The constant growth of influence and prestige of the Federal League frightened Portugal (because of its republicanism), and in August, 1816 they invaded the Eastern Province, with the intention of destroying the protector and his revolution. The Portuguese forces, thanks to their numerical and material superiority, occupied Montevideo on January 20, 1817, and finally after a struggle for three years in the countryside, defeated Artigas in the Battle of Tacuarembó.

In 1821, the Provincia Oriental del Río de la Plata (present-day Uruguay), was annexed by Brazil under the name of Província Cisplatina. Brazil justified the incorporation of the province through the general acclamation of an Assembly of “Eastern notables” on July 18, 1821.

The borders of Cisplatina were: on the east the Atlantic Ocean, on the south the Rio de la Plata, on the west the Uruguay River and on the north the Cuareim river until la Cuchilla de Santa Ana. This means that territories traditionally belonging to the Banda Oriental had been annexed to the jurisdiction of Rio Grande do Sul.
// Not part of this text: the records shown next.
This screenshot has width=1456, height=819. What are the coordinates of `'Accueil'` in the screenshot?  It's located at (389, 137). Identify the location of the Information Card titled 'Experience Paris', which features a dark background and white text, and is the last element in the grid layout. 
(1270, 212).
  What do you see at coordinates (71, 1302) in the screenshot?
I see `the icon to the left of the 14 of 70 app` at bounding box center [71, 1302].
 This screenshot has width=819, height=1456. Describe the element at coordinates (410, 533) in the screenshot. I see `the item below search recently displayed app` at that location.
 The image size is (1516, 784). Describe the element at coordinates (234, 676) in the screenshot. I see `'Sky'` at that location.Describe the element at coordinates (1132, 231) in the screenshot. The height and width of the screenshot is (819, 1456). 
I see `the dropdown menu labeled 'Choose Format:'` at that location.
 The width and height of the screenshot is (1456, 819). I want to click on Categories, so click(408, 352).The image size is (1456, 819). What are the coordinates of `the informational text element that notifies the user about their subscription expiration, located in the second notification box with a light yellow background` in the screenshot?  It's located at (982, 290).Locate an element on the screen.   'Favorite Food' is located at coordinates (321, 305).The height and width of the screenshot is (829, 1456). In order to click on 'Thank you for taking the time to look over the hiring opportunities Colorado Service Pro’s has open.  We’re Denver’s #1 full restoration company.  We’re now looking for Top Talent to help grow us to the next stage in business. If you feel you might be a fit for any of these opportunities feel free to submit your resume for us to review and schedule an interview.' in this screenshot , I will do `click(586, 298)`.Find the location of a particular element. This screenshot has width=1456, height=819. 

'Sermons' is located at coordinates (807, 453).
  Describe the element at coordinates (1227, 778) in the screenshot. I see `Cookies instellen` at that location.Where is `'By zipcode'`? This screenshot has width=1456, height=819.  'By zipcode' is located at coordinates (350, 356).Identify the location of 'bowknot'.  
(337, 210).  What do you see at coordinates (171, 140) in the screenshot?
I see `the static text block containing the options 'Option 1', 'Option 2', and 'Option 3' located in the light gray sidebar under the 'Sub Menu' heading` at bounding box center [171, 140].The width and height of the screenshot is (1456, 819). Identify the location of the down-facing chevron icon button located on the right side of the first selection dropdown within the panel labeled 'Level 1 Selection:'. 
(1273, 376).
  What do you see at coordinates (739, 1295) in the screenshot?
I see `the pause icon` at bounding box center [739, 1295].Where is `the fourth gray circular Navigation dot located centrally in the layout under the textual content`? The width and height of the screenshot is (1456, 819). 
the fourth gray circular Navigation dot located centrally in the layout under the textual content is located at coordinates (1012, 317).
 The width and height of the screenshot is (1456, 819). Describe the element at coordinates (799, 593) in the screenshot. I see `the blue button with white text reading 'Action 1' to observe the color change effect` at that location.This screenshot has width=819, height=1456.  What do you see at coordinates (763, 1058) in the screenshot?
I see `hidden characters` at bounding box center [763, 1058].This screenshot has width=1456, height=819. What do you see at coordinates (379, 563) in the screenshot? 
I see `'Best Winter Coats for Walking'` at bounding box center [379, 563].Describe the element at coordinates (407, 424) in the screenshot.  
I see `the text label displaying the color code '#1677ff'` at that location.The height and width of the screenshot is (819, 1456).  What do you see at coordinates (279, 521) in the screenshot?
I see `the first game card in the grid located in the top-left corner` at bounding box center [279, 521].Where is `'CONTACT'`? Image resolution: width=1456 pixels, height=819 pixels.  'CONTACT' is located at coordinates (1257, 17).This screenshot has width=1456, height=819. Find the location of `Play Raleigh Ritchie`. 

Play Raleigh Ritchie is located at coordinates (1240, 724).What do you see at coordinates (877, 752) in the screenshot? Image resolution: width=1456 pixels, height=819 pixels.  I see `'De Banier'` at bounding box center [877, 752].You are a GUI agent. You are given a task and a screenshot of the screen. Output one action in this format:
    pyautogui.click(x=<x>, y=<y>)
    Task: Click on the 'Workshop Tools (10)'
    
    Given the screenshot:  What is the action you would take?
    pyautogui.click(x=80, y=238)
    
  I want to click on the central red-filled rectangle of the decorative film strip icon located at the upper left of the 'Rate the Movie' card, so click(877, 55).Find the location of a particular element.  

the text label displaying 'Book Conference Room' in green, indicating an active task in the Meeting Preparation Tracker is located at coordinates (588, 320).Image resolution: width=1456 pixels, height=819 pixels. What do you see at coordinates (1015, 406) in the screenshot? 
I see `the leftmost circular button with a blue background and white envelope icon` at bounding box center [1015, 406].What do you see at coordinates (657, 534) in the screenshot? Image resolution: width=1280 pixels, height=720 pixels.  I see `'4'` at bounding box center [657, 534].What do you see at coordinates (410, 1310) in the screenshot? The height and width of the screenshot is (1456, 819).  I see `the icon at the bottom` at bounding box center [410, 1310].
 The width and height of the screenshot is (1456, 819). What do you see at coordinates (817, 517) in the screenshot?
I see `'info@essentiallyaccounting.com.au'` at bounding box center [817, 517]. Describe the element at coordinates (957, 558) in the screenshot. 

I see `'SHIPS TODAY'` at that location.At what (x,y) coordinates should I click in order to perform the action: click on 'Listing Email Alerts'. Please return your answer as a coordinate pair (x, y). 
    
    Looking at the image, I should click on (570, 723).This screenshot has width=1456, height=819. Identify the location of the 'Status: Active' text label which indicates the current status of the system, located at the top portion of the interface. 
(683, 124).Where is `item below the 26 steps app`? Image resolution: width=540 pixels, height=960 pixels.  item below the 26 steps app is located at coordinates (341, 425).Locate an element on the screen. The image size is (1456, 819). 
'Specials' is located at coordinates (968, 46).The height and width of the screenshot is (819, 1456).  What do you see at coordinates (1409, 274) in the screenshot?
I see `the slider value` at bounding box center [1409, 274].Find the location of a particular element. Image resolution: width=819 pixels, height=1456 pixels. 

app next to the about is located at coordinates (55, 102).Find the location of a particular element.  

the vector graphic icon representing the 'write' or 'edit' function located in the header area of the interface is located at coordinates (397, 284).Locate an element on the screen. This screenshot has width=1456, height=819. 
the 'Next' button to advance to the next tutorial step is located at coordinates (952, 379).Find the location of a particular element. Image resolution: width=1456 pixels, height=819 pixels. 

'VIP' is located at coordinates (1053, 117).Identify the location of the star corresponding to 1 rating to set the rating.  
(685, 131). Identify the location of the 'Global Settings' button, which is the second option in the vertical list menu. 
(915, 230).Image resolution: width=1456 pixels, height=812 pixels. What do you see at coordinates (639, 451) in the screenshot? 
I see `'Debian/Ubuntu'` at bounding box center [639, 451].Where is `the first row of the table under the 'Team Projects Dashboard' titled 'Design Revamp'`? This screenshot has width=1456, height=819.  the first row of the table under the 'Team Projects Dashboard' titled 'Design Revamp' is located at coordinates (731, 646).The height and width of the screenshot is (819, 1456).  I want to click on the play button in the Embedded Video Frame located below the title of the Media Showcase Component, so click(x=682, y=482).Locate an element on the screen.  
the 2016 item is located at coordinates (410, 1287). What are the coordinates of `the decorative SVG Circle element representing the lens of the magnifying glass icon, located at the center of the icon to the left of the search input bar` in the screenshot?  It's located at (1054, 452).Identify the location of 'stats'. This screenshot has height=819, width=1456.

The Latin prefix cis, meaning on this side, suggests that the United Kingdom of Portugal, Brazil and the Algarves, had plans to also annex the present Argentine territory as the Transplatina Province, basing themselves on the hereditary rights of Charlotte of Spain.

Brazil became an independent nation in 1822. On September 15, 1823, the envoy of the Argentine president Bernardino Rivadavia, Valentín Gómez, wrote in Rio de Janeiro a memorandum in which it was stated that at no moment the Eastern Province had stopped belonging to the territory of the United Provinces of the Río de la Plata, present-day Argentina. Gómez received this answer:

"The incorporation of the Cisplatina Province into the Empire is an act of the free will of all its inhabitants, and Brazil, by the sacrifices it has done, is resolute to defend that territory, not allowing that the opinion with respect to the incorporation from that State to the United Provinces is raised again. (...) the Government of H.I.M. [His Imperial Majesty] (...) cannot enter with the one of Buenos Aires in negotiations that have as fundamental base the cession of the Cisplatino State, whose inhabitants do not have to leave".

As a reaction a group of Uruguayan nobles, the Thirty-Three Orientals led by Juan Antonio Lavalleja declared independence on August 25, 1825 supported by the United Provinces of the Río de la Plata.

This led to the 500-day Argentina-Brazil War. Despite the Argentine victory in the battle of Ituzaingó, neither side gained the upper hand, and in 1828 the Treaty of Montevideo, fostered by the United Kingdom, gave birth to Uruguay as an independent state, and - more importantly to planned British goals - established the international status of the Rio de la Plata, so that international commerce was easier to accomplish.